Can you output the entries from the line containing "Click the orange S rank badge for pinKing" through the line containing "point(1027,273)", inclusive, as a numbered list with blank lines dropped and the pictures left out?

START

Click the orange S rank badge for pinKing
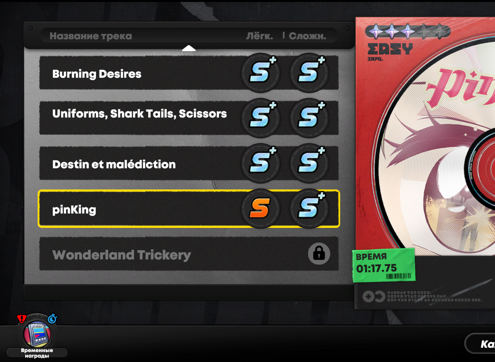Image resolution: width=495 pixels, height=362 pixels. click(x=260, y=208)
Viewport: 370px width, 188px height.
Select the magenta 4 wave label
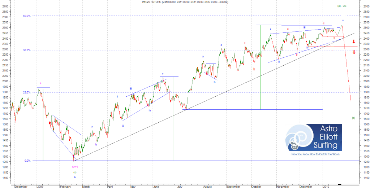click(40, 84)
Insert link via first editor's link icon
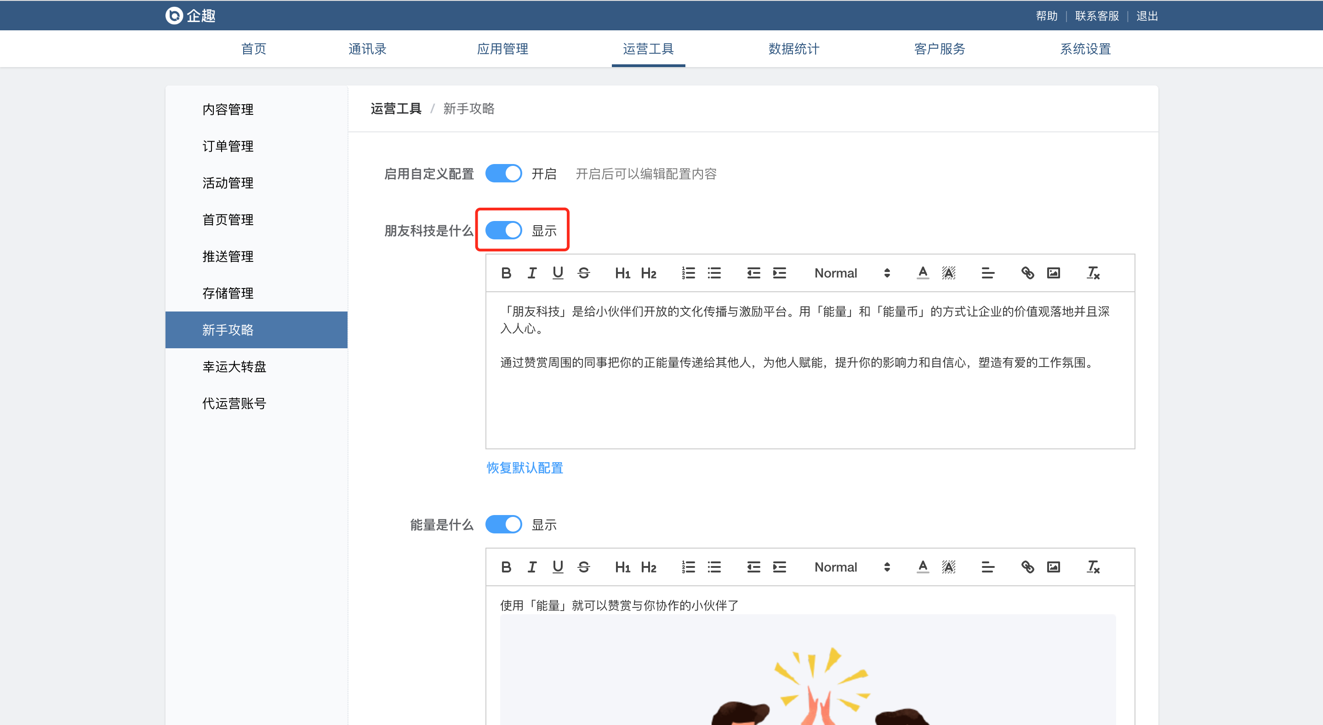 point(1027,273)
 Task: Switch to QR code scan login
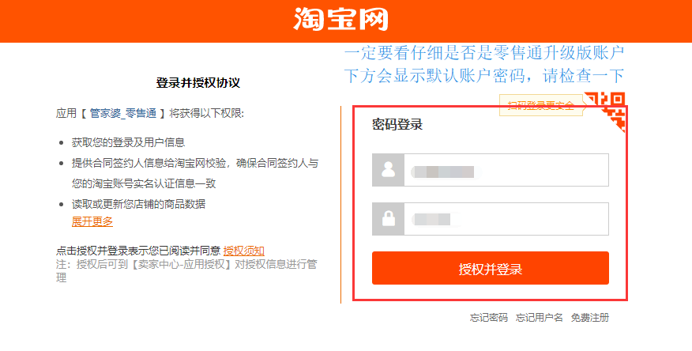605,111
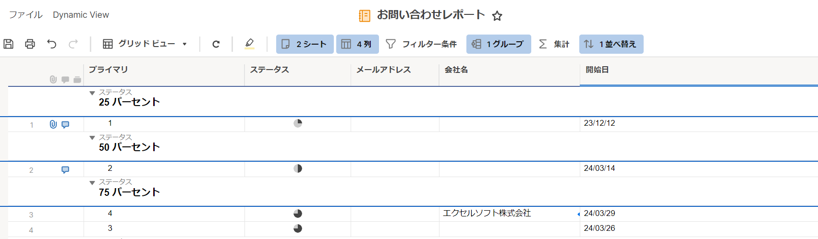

END
START

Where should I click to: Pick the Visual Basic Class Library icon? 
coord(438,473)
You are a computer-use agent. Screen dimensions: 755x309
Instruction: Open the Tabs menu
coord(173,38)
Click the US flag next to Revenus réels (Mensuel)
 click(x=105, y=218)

END
START

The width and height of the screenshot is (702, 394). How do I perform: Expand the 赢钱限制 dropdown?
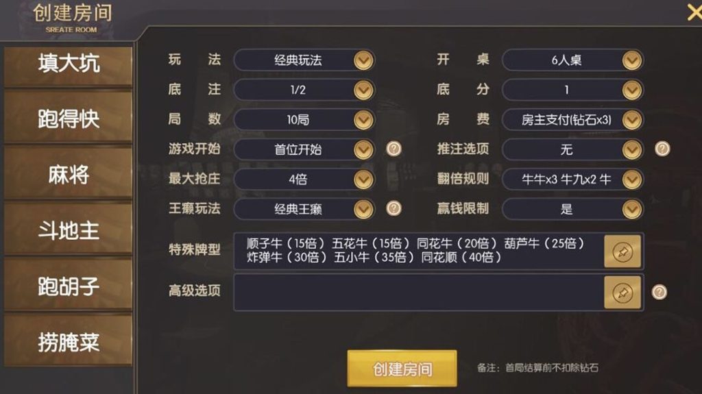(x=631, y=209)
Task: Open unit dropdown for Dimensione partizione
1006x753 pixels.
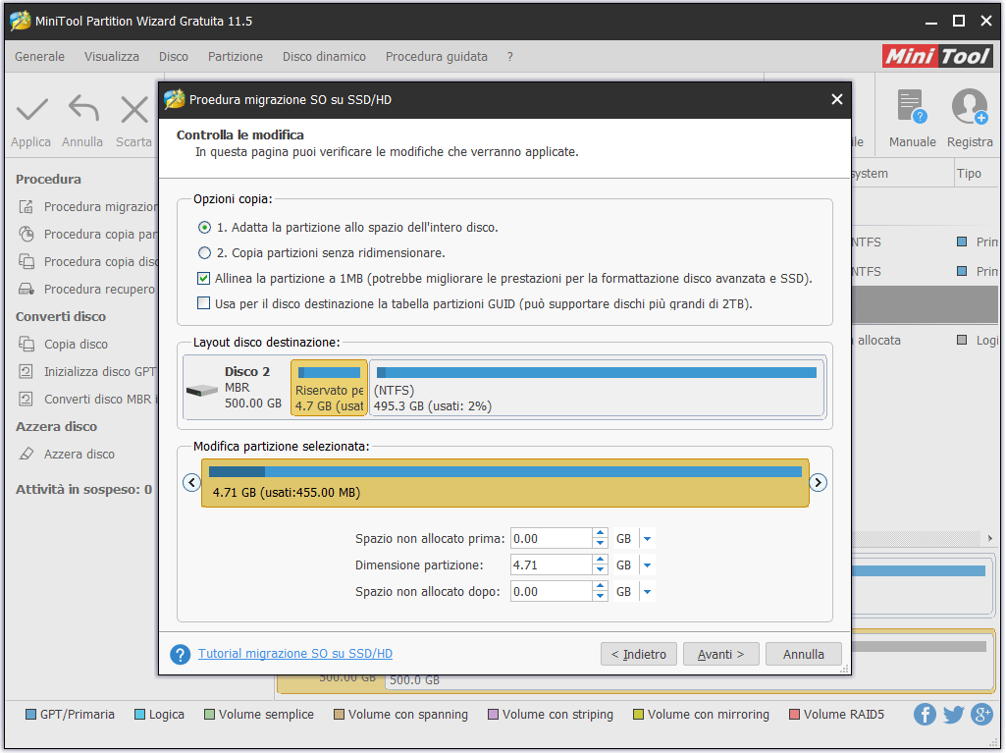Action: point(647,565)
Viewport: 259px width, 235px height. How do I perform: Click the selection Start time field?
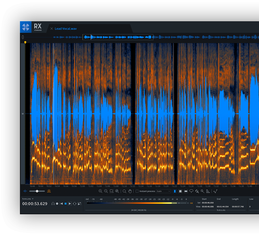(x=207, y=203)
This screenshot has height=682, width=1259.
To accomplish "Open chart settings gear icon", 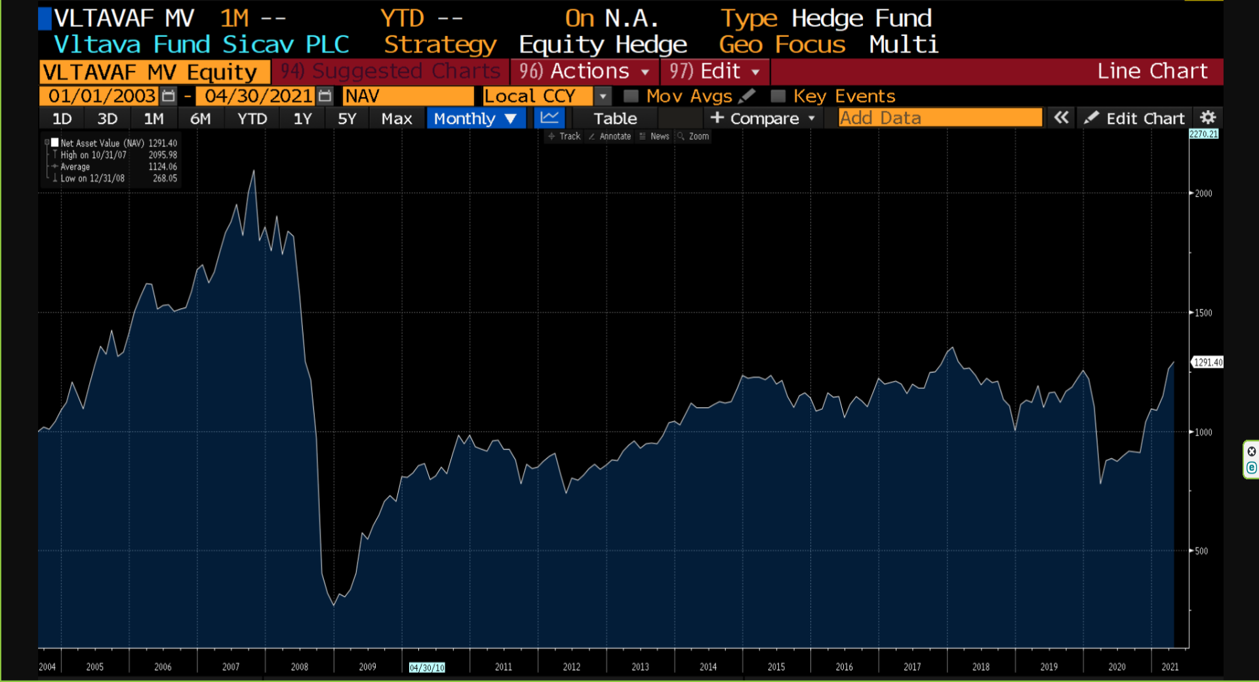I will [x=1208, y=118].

END

* [Answer to the problem]
1. Click the orange S rank badge for pinKing
2. Image resolution: width=495 pixels, height=362 pixels. click(x=260, y=208)
3. Viewport: 370px width, 188px height.
4. Select the magenta 4 wave label
5. click(40, 84)
6. Insert link via first editor's link icon
7.  point(1027,273)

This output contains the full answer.